Böylesi bir çirkin yaklaşımın içinde İmralı cezaevi gibi Türkiye’nin durumunu yakından ilgilendiren bir
cezaevi de varsa bu çok daha vahim bir hal alıyor.
Yasa henüz tartışılıyor. İnsanlar Virüs tehlikesinden dolayı eve hapsedilmiş durumda. Ama buna
rağmen en geniş bir şekilde bu yasanın böyle tek yanlı, sadece kendi yandaş ve taraftarlarını serbest
bırakacak kadar dar ele alınmasına karşı hukuk ve de insani hak mücadelesi verilmesi önemlidir.
91 deki o ayırımcılık ben gibi yüzlerce arkadaşımın 10 yıl daha fazla hapiste kalmasına mal oldu. Bu
önemli değildi. Nitekim 20 yılımız tamamlandıktan sonra çıktık ve yaşama karıştık. Ama şimdi ölümle
tehdit var! Hükümet hiçbir sorumluluk almayacak üzerine. Virüs deyip geçiştirecek. Zaten geçen gün
bir tutuklu virüsten vefat etti. Ailesine bile haber vermediler.

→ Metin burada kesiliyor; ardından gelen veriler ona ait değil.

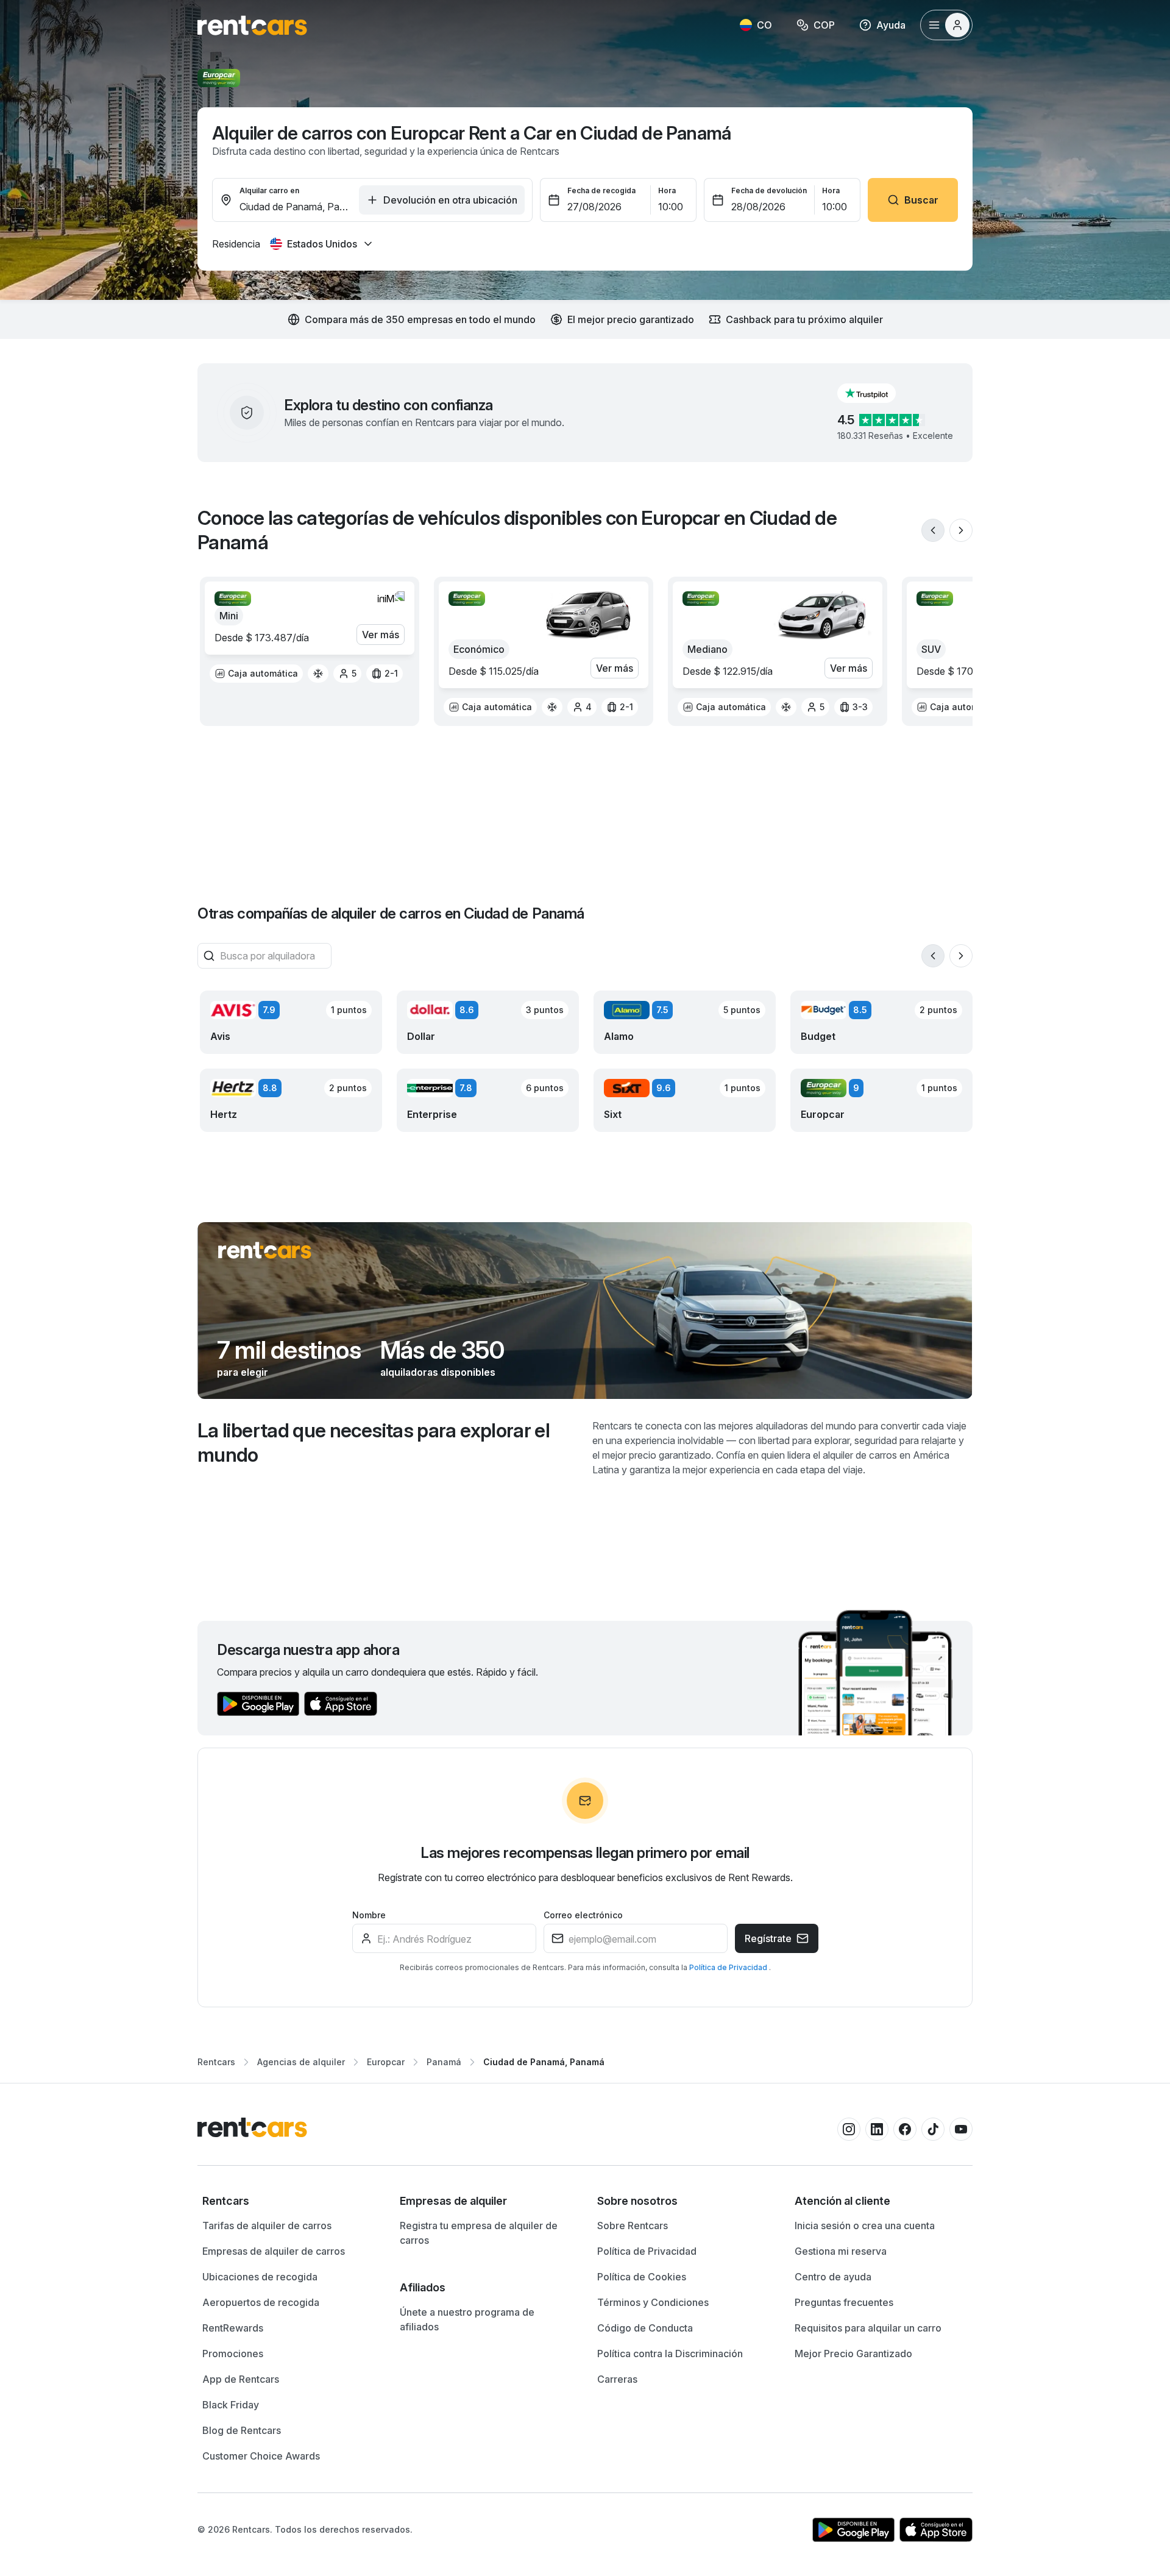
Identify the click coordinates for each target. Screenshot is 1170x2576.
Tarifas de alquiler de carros (267, 2225)
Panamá (444, 2062)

Böyle bir durumda her insanın, her halkın ve hayatın her alanındaki kurumların, bu bilinçle en doğal
ve yasal hak olan hukuki mücadeleyi yürütmesi çok önemlidir. İçte ve dışta böylesi bir mücadeleyi
başarmamız durumunda egemenlerin bu korkunç politikasını teşhir edebilir ve buna engel olabiliriz,
diye düşünüyorum.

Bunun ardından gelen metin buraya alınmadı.